Cardiovascular Magnetic Resonance Contrast Agents

Although currently not approved by the US Food and Drug Administration (FDA) for cardiac imaging, the vast majority of cardiovascular magnetic resonance (CMR) studies use a gadolinium-based contrast agent. The CMR contrast agent typically makes diseased tissue appear brighter (or in some cases darker) than the surrounding tissue. Cardiovascular applications, such as magnetic resonance angiography (MRA), functional imaging of myocardial perfusion, and viability with late gadolinium enhancement (LGE) imaging of fibrosis represent the bulk of CMR scans that use a contrast agent. The first magnetic resonance (MR) approved contrast agent, gadopentetate (Gd-DTPA), appeared in 1988, and several other compounds followed. These first contrast agents were extracellular fluid (ECF) agents. Although frequently used in CMR and an essential component of CMR perfusion and LGE assessment of fibrosis, none of these agents is currently approved by the FDA for cardiac applications.
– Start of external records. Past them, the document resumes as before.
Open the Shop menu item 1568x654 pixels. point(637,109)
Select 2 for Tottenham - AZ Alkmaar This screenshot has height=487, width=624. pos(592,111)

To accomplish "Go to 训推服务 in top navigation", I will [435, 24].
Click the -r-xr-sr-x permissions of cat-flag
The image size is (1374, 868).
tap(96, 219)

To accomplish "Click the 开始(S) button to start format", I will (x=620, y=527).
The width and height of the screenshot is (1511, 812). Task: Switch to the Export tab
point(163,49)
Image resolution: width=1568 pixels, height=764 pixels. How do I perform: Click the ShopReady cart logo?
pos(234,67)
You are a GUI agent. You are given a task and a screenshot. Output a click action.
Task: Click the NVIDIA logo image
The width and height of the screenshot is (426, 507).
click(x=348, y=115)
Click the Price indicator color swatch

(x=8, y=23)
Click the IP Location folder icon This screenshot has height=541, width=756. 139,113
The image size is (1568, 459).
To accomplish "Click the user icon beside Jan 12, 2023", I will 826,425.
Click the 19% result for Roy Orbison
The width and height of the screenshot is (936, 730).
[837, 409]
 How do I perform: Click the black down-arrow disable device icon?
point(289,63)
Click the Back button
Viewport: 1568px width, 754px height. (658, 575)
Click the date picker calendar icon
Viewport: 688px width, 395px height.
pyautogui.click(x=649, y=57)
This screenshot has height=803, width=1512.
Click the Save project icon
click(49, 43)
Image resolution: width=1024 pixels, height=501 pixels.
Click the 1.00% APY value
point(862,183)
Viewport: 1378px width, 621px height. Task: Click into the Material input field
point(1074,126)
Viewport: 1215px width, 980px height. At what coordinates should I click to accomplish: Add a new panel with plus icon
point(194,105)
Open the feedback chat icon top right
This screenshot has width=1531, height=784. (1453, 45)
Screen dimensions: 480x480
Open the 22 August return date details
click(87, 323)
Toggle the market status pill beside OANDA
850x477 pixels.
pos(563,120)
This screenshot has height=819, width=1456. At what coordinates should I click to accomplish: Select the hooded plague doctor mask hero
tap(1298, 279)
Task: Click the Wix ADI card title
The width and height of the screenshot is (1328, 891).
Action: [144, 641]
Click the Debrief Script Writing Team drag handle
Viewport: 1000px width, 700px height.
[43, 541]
Thus, the use of these agents in CMR is considered “off-label.” There are now also an approved hepatobiliary contrast agent and an intravascular agent designed specifically to enhance contrast-enhanced (CE) MRA. At the preclinical stage, there are exciting advancements in molecular imaging agents, including compounds that detect pH changes, enzymatic activity, specific biomolecules such as fibrin or collagen, and magnetically labeled cells.

This chapter focuses first on the general underlying chemistry and biophysics of contrast agents in clinical CMR. The mechanism of action of different classes of contrast agents is described, with examples drawn from CMR applications. Finally, there is a brief survey of novel contrast agents potentially useful for cardiovascular indications that are currently in clinical or preclinical development.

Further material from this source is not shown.